Task statement:
Decide whether each statement agrees with the forum thread below, answering yes or no and quoting the deciding words from the thread: 1. WineKitty answers the opening question with shared interests. 2. odd_one_out thinks interest can be forced. 3. The Strong Silent Type says that concern about how the other person perceives us keeps us from truly engaging with interesting people.

Text segment:
######

# How do you become interested in people?



## bsd3355 (Nov 30, 2005)

Well, I really don't know where else to ask this so I'll just ask here I suppose, and I'll start with a very open-ended question:

How do you become interested in other people?


----------



## Banzai (Jun 4, 2009)

You find out what's interesting about them .

Whether it be interests, hobbies, interesting abilities...etc.


----------



## WineKitty (Nov 26, 2004)

Shared interests.


----------



## The Strong Silent Type (Sep 24, 2009)

I think the problem is we are so concerned about how we are being perceived by the other person, it makes us unable to truly engage with interesting people


----------



## supersoshychick (Jun 4, 2009)

hmmm to be honest, i wouldn't know. It's like my interests are boring and they wouldn't be interested...hope that makes sense.....


----------



## odd_one_out (Aug 22, 2006)

By hanging around places where you can meet people with common interests and outlooks. I don't think interest can be forced. Feeling more relaxed and happy in general can be conducive to feeling more interest.


----------



## bsd3355 (Nov 30, 2005)

Banzai said:


> You find out what's interesting about them .
> 
> Whether it be interests, hobbies, interesting abilities...etc.


I suppose this makes the most sense to me. It seems simple enough. I guess I don't expect to find something interesting about someone if that's what I'm focused on -- finding interests. Does that make sense? I may be looking at this all wrong, perhaps I should just focus on questions that I'm truly curious about? However, if your bored and you want to CREATE interest through means of conversation, I guess asking questions till you discover something interesting will suffice? I suppose it takes a little bit of work on both ends of the conversation and from both people, but do you think creating interest by means of conversation can happen every time? (whew, questions, questions, questions...)

######

Dataset entries:

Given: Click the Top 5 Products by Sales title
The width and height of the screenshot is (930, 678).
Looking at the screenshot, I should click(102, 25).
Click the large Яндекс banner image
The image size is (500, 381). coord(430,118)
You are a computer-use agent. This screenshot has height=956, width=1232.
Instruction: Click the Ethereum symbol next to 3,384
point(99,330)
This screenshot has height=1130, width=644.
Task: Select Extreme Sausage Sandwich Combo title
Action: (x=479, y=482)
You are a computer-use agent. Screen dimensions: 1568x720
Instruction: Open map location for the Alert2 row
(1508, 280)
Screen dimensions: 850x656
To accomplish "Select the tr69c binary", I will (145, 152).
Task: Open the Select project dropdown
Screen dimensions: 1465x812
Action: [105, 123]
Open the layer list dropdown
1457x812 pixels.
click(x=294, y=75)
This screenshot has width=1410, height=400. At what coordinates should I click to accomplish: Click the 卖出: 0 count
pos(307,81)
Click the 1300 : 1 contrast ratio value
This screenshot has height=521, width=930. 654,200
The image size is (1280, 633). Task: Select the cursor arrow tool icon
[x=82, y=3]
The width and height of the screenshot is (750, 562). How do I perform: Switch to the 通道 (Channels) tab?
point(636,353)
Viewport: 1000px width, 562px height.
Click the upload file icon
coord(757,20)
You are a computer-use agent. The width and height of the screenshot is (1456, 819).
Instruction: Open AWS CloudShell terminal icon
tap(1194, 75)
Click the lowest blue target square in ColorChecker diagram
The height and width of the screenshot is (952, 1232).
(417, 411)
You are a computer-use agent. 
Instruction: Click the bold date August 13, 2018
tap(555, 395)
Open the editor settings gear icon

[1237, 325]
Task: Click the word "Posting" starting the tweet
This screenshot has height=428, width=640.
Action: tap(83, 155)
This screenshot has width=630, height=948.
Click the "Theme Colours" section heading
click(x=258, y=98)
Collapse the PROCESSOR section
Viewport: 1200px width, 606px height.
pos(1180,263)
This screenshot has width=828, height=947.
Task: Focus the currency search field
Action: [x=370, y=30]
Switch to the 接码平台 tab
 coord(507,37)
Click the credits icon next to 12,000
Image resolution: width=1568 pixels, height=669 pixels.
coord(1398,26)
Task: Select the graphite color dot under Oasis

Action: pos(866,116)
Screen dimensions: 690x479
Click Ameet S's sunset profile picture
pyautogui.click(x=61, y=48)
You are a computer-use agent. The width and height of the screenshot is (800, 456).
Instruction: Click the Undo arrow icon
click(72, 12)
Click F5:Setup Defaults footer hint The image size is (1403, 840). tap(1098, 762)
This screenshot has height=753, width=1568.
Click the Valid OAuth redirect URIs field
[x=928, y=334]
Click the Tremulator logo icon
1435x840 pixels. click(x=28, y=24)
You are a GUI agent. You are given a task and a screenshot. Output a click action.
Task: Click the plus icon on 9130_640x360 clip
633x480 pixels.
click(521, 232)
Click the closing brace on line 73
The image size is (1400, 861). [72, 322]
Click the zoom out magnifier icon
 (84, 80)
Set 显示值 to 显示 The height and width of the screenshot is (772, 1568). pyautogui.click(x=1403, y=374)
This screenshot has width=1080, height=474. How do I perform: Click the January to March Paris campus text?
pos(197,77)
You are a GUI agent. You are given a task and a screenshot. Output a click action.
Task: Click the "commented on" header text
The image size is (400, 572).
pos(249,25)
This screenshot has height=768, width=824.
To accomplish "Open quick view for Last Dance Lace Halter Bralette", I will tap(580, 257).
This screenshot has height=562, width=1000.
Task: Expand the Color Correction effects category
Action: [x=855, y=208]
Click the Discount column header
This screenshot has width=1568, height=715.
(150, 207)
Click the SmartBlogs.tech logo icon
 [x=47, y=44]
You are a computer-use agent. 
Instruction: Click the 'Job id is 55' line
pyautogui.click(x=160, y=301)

######

Written solution:
1. Yes: "Shared interests."
2. No: "I don't think interest can be forced."
3. Yes: "we are so concerned about how we are being perceived by the other person, it makes us unable to truly engage with interesting people"